**About this task**
From the material below, pull each line containing the string "window".
::::::::
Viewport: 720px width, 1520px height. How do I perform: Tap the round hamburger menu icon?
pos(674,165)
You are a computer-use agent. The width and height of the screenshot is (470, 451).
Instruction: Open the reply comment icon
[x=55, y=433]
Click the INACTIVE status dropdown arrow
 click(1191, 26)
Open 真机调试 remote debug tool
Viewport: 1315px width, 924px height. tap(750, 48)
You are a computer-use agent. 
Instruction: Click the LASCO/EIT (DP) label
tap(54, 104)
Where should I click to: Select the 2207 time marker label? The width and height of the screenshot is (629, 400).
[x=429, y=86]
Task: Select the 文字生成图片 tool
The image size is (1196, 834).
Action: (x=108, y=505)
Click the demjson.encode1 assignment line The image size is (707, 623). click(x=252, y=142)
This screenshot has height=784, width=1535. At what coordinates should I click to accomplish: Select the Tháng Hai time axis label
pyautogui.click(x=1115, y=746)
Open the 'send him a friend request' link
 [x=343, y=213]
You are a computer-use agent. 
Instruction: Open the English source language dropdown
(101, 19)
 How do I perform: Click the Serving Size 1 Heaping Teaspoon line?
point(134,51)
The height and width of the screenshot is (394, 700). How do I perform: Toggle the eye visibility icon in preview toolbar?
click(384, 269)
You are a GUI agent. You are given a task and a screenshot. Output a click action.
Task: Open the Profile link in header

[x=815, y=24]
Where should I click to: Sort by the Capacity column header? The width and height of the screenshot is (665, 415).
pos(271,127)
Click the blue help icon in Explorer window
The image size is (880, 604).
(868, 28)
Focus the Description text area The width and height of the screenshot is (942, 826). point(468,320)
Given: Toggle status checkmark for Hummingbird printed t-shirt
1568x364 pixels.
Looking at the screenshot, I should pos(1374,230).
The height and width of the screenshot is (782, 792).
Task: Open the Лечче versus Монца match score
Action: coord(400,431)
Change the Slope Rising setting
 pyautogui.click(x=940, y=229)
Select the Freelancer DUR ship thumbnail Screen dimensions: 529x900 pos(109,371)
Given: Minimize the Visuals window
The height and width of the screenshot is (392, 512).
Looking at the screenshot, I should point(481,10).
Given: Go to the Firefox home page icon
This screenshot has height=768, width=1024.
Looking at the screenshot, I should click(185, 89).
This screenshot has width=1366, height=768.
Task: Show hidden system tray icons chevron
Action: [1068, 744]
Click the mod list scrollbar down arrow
::::::::
**Response**
Click the blue help icon in Explorer window
Given: Minimize the Visuals window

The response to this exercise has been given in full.